» THE REQUEST: Reproduce the listing below line for line, leaving out the pictures.

» DATA EXTRACT:
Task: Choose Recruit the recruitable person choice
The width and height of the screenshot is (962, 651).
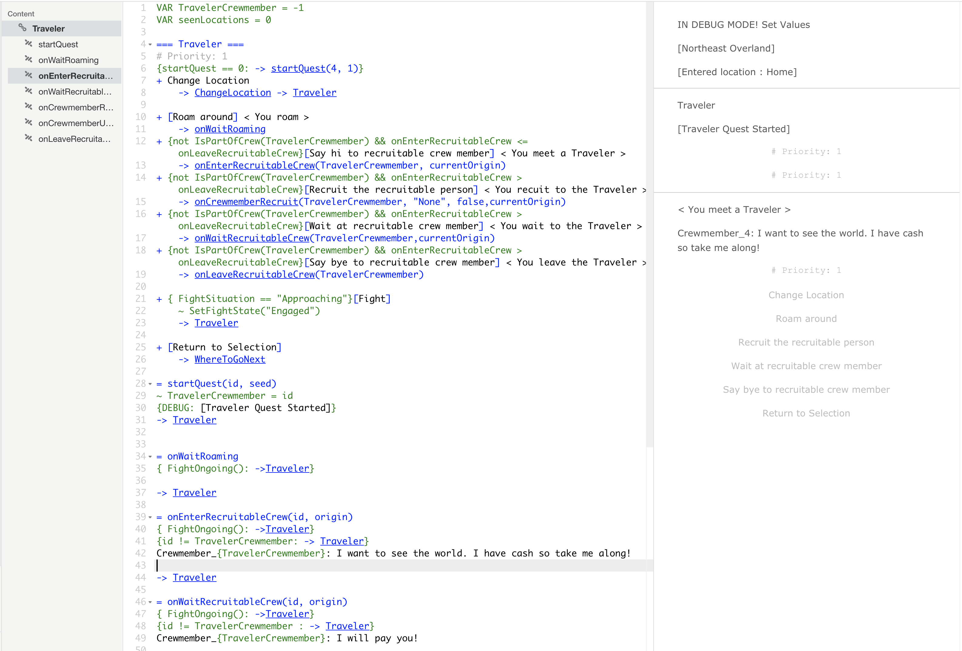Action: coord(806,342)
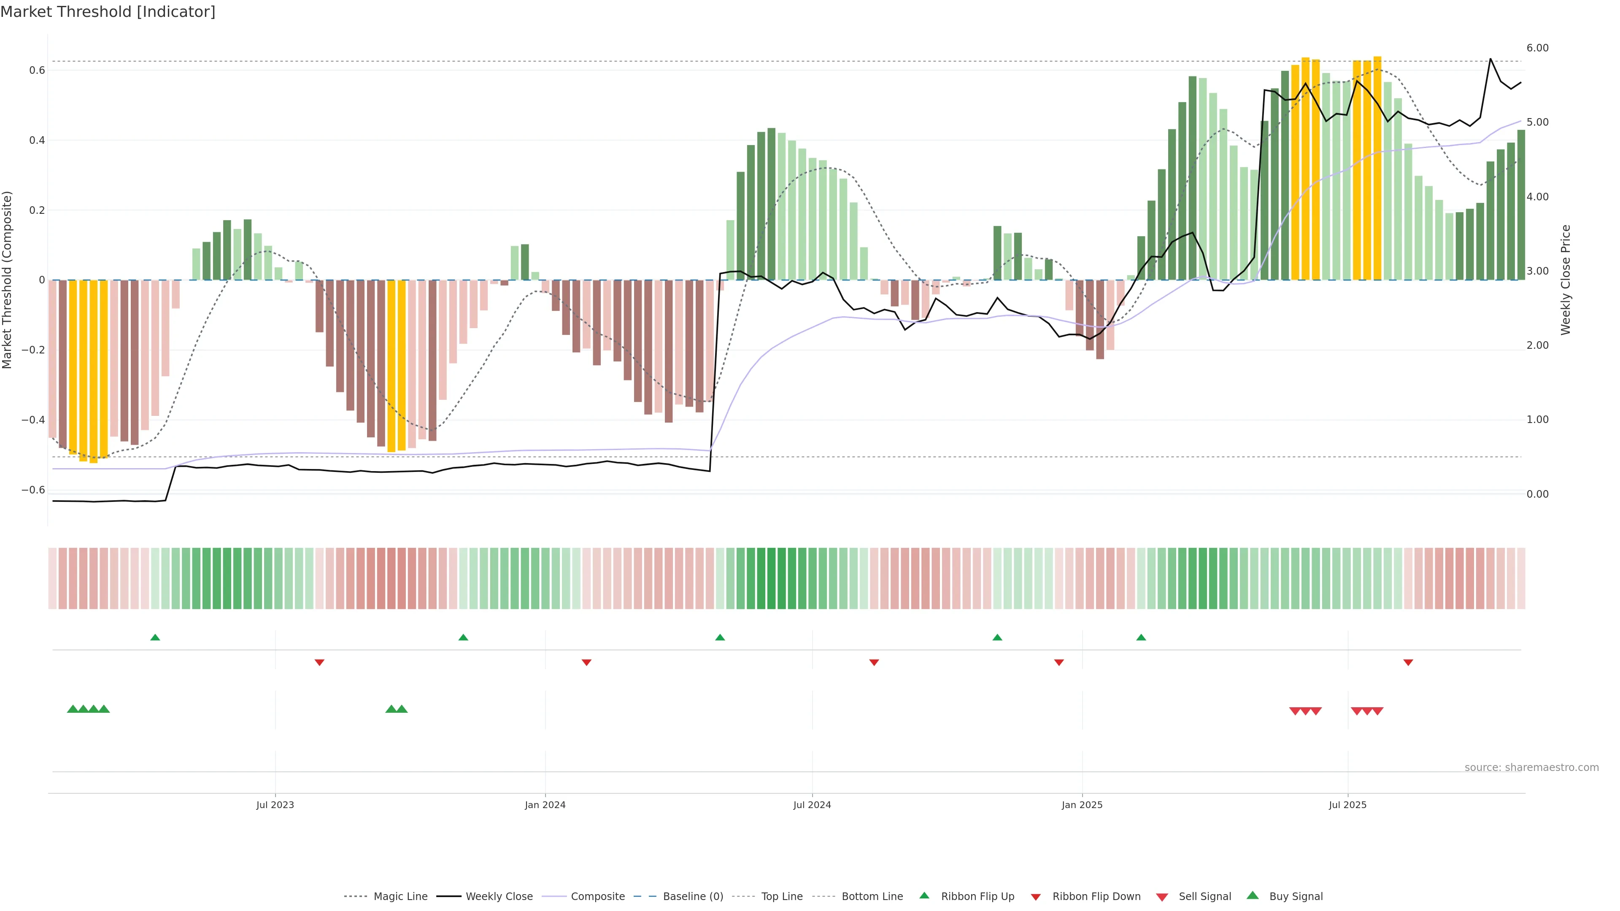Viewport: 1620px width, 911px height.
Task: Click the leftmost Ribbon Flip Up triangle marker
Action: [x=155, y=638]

» THE REPLY:
Task: Choose Recruit the recruitable person choice
The width and height of the screenshot is (962, 651).
Action: coord(806,342)
Viewport: 1620px width, 911px height.
Task: Click the leftmost Ribbon Flip Up triangle marker
Action: [x=155, y=638]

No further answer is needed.